── Page ──
Obviously my legs were cooked from the 110 miles and the Rosey mtb ride Friday.
But I am using none of these as excuses, since my race was about what it would have been even if I was well rested, well fed and properly hydrated: mediocre. In mtb, I kill myself to achieve mediocrity.
The course is gnarly. Seasoned pros were saying that it was hard. Stories of waist deep mud and lots of "walking" abounded. Not my strong suit.
The race flyer had suggested inflating tires with extra pressure to avoid pinch flats and bringing two tubes just in case. Luckily for me, I had left my only inflation devise at home, so I put 32 psi in the front/34 in back and gambled, hoping for the best.
On the starting line, people who had pre-ridden the course were discussing which of the many stream crossings were ridable, ridable if you took the correct line and which would swallow your whole front wheel.
Also, I was told that there was a technical climb right away, so I made sure that I was in the big ring and ready to take the whole shot. Then they stacked the men 19-29 in front of my front row spot and started us all at the same time. Thanks.
I didn't get the hole shot. Instead, I spent the first 1.5 miles trading blows with other riders. It was like the back of the sprint in a cat 5 crit. We were all changing our line, chopping each other's front wheels and generally acting like dildos. Testosterone yelled at unhearing testosterone.
There were lots of places that running was faster than riding. It was especially faster if you dismounted while you still had momentum instead of flailing around in a mud pit or spinning out on a tech climb. From the back of the line of riders, I was able to pass multiple riders when they tried to ride stuff that I ran through at full running speed. I laid down my best cyclocross remounts for good measure. In my mind, my demonstrated skills deflated my rivals, causing them to give up. Sure enough, I didn't see most of them again.
Mud. It was deep. I routinely found my tall socks fully submerged, twice to my knee and once I put my foot in a bog deeper than my knee. It was like a crap shoot, I'd see a bog, puddle or stream and if there was no one riding going through, you'd have no way of knowing if it was inches or feet deep. I risked riding a few, luckily, I only lost my front wheel once.
───
── Data shown ──
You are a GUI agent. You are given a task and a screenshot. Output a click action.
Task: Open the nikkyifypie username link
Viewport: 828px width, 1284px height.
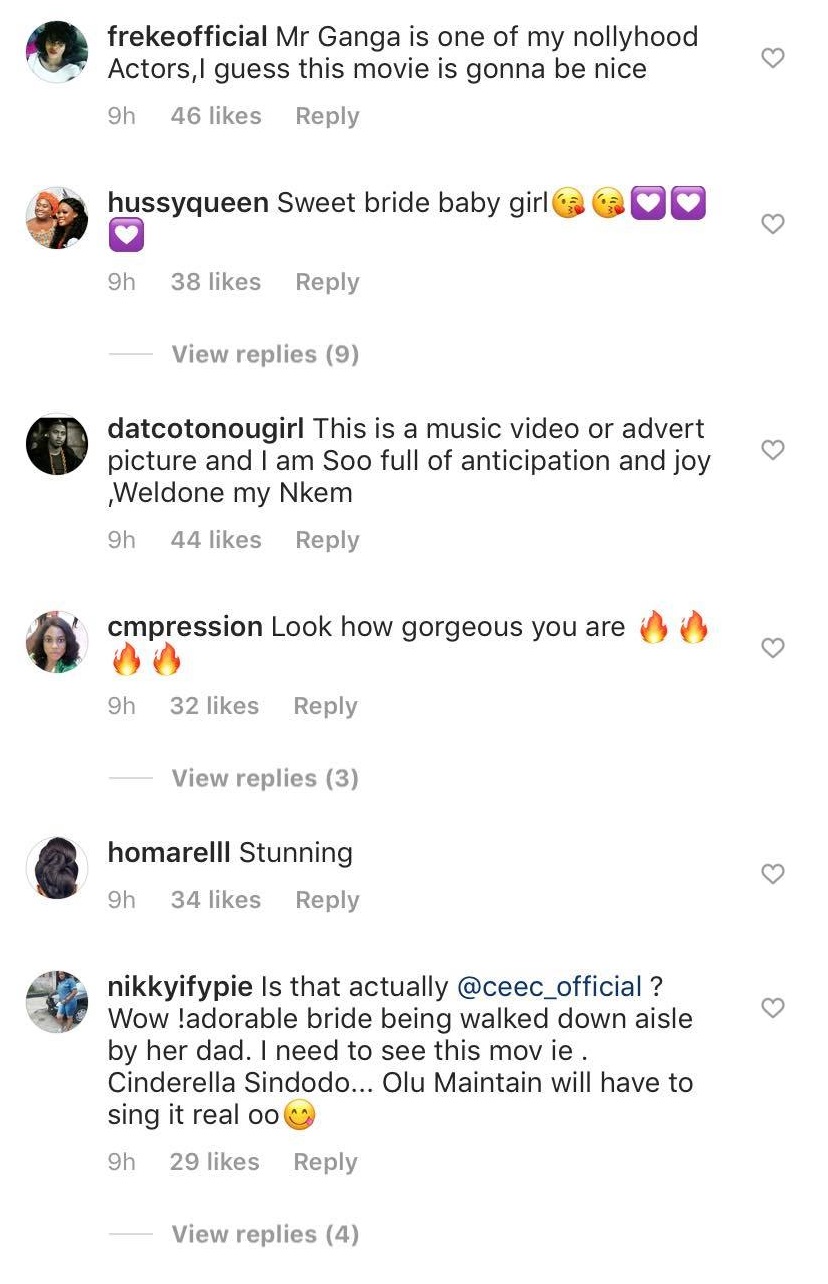tap(180, 987)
───
## Tasks
(1) According to the race report, what tire pressures were used in the front and back tires?
(2) Carry on the mountain bike race report past its final sentence.
The data above are not required for this work.

## The answers
(1) 32 psi in the front and 34 psi in the back.

(2)
I had a few persistent rivals. About 7 miles into the 10 mile race. I was hoofing it up a technical climb. I could have ridden it, but I am convinced that running/walking was faster. Then I saw Maison Chen closing the gap behind me. Last week he had nearly beat me on the final climb at Putney; I was only able to hold him off with a full on track sprint for the line. Out sprinting him wasn't going to do the job today.
Instead I kept my walking pace high, but remained rested. When the climb became manageable, I remounted and finished accelerated, digging deep. I felt strong and reopened the gap, eventually widening it to over a minute.
There was some descending, my weak point. I figured that the thrashing and rustling behind me was Maison, but it was Richard Person, who shared the podium with me at Stering's Baystate Cyclocross last year. I had passed him early on when I was picking off the line of riders who had passed me. He held my wheel for a bit, until I allowed him to come around. It was obvious that I was hindering him and besides, I figured that he'd help me hold Maison off.
Richard gapped me, but I kept him on sight. The gnarly sharp rock studded descent gave way to rutted, but smooth double track with puddles and occasional rocks. I slowly reeled Richard in and then followed his line. He was on a 29er, which presented problems when I had to roll my puny 26 inch wheels over the occasional obstacle that he had cleared easily.
I knew that we were near the end. If I was going to attack, it had to be soon. The race ends on a descent into a sweeping corner. I wanted to be in front for this so that Richard couldn't gap me here.
I saw the bog before he did. Or maybe he saw it but was unconcerned. I had been running all of the questionable mud bogs. I unclipped well before the bog, Richard hit it and came to a clumsy and ungraceful stopped. I entered the bog in full stride with all of my momentum. It was a small victory and an even smaller gap.
There was some winding single track with some logs, which I took well, hopping everything and staying off the brakes, since I could feel Person bearing down. When I saw the staging/finish, Person was on my wheel. I threw caution to the wind and bombed the descent. Luckily, I was already in the big ring.
After coming out of the corner, I sprinted so hard, my rig was bobbing and creaking. I thought that I made have broken something or that a quick release was loose. I held him off. People love a sprint and I could hear them cheering, probably for Person, since no one likes a road dick and everyone especially hates me.
I hosed off the bike, had a cursory shower under the bike wash and left without checking results.